Provided text
_ _ _ _

Ferguson [88] completed later work in 1985 and 1986 with Cree-Chipewyan peoples in Wood Buffalo National Park (Northern Alberta). Participants notes that burning was primarily conducted around settlement areas, primarily to “clean-up,” provide hay for livestock, and prevent deciduous tree encroachment into meadows. Interestingly, a main purpose of burning certain campsites in the spring was to discourage snakes. Ferguson [88] had several hypotheses for why there was less knowledge about fire and burning done in this area compared to others, including the following: (a) people are concealing information from the research team due to concerns about government fire policy, (b) soil salinization in certain areas created and maintained natural open areas, (c) Chipewyan participants in the study were recent “immigrants” to the area, and (d) early fire suppression activities in this area meant that there is little memory of burning practices.

_ _ _ _

Directions
**1.** Answer these questions from the passage on burning practices:
(a) In which years did Ferguson carry out the later work in Wood Buffalo National Park?
(b) What was a main purpose of burning certain campsites in the spring?
(c) According to one of Ferguson's hypotheses, what created and maintained natural open areas in certain areas?
**2.** Pick up the passage on burning practices after its last sentence and carry it forward.
The entries are unrelated to the passage on burning practices.

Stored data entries
_ _ _ _

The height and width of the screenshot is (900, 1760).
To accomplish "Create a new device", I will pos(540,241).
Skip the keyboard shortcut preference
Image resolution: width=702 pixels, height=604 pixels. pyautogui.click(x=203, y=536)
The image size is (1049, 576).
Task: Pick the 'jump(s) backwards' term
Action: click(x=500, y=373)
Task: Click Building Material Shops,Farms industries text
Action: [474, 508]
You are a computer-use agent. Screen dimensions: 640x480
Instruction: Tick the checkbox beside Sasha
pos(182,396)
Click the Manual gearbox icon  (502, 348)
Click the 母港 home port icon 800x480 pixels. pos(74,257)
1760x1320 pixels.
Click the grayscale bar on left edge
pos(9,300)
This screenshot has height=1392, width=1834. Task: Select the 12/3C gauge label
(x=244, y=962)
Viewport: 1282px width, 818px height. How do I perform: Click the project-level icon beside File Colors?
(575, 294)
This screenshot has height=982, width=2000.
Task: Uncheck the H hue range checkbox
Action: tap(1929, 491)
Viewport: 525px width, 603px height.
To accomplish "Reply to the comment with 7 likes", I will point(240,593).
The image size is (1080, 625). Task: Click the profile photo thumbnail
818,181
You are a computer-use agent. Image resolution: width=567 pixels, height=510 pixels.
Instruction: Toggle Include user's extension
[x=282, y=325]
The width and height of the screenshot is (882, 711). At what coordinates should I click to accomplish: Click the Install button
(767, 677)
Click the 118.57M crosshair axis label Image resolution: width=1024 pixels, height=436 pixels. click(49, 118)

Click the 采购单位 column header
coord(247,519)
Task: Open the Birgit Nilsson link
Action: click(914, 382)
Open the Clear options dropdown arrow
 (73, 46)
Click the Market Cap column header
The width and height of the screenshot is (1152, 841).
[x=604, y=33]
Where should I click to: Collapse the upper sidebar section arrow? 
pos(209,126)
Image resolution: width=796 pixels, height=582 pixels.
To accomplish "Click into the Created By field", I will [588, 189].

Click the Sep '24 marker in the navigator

_ _ _ _

Results of the tasks
**1.**
(a) 1985 and 1986
(b) To discourage snakes
(c) Soil salinization

**2.**
In Labrador, fire was used by Indigenous peoples to burn berry patches, improve bear hunting, create habitat biodiversity (including using small fires to create early succession areas for caribou), open travel routes, create stands of deadwood, change migration patterns and herd movements of caribou, and signaling [41•]. Fishing with fire was also common in Innu communities, where salmon would be attracted with birchbark torches before spearing [41•]. This practice continues to contemporary times, when fire is also used to control grass mouse populations, reduce traveling times for firewood, improve or create berry patches, and promote early succession trees like poplar that carvers use [41•]. Sod and rotten wood is also used in smokehouses or as insect repellent [41•].

In Northeastern British Columbia, the Dene and Cree of Fort Nelson First Nation used fire for multiple reasons, including the following: grass burning and clearing, vegetation regrowth, esthetics, spiritual/ceremonial, hunting, protection from animals and insects, warmth and cooking, communication, and light [89]. Spring burns were more common than fall burns due to the importance of snow being used as firebreaks, and an activity the whole family would engage in together. Burns are still employed to improve bison habitat in their territory [89].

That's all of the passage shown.